During the past year, thousands of low-income families in Santa Clara County have been able to buy more healthy food because of SPUR's Double Up Food Bucks program. At our participating stores, these families earn matching dollars when they buy California-grown fruits and vegetables, which they can use to get a discount on fruits and vegetables the next time they visit the store. Our program has been working well, but because Double Up Food Bucks are distributed on paper coupons, they are easy for customers to lose or forget and create an extra administrative cost for store managers. A bill introduced this month in the California legislature would address both of those issues and pave the way to more easily scale programs like Double Up statewide.
Introduced by state Senator Scott Wiener and Assembly Member Joaquin Arambula in January, SB 900 creates the California Fruit and Vegetable EBT Pilot Project. The bipartisan bill does two things:
First, it directs the state’s Department of Social Services to upgrade the state’s existing Electronic Benefit Transfer (EBT) system to be able to include fruit and vegetable supplements (also known as healthy food incentives). Currently, when people are enrolled in CalFresh (formerly known as food stamps), they receive food assistance benefit on an EBT card — which is similar to a debit card — that they can use to pay for food at most grocery stores and other retail locations. And, when they shop at stores or farmers’ markets offering incentive programs — including Double Up Food Bucks, Market Match, Más Fresco, Fresh Creds and Yolo County Bonus Bucks — they receive fruit and vegetable supplements via paper coupons, tokens, or a second debit card.
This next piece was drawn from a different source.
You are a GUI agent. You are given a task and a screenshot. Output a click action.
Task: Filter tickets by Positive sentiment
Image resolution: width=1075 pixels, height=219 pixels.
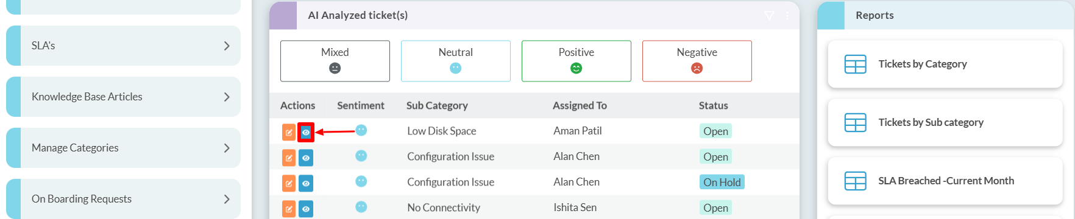[x=577, y=61]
This pilot would explore how to make it possible for the fruit and vegetable supplements to be accessed via the CalFresh EBT card so customers wouldn’t have to remember to bring anything additional to the store and retailers could process the supplemental dollars more seamlessly. It would also allow CalFresh participants to use their supplemental benefits across different retailers, mirroring how CalFresh currently works.
Second, it creates a grant program that would allow nonprofits and local government to partner with farmers’ markets, grocery stores and other retailers to test out the upgraded system and provide feedback on how to refine it in the future.
SPUR is co-sponsoring this legislation, and a related budget request, with California Food Policy Advocates because it would address one of the biggest obstacles to scaling fruit and vegetable supplements: a technology for distributing and redeeming them that is easy to use for customers, retailers and program administrators. The legislation would also position California to expand fruit and vegetable supplement programs at farmers’ markets and grocery stores across the state should long-term funding becomes available, which is a long-term goal for SPUR.
SPUR is actively seeking to build a coalition of supporters for this legislation. For more information and/or to add your organization to the list of supporters, please contact Eli Zigas, Food & Agriculture Policy Director, at email@example.com.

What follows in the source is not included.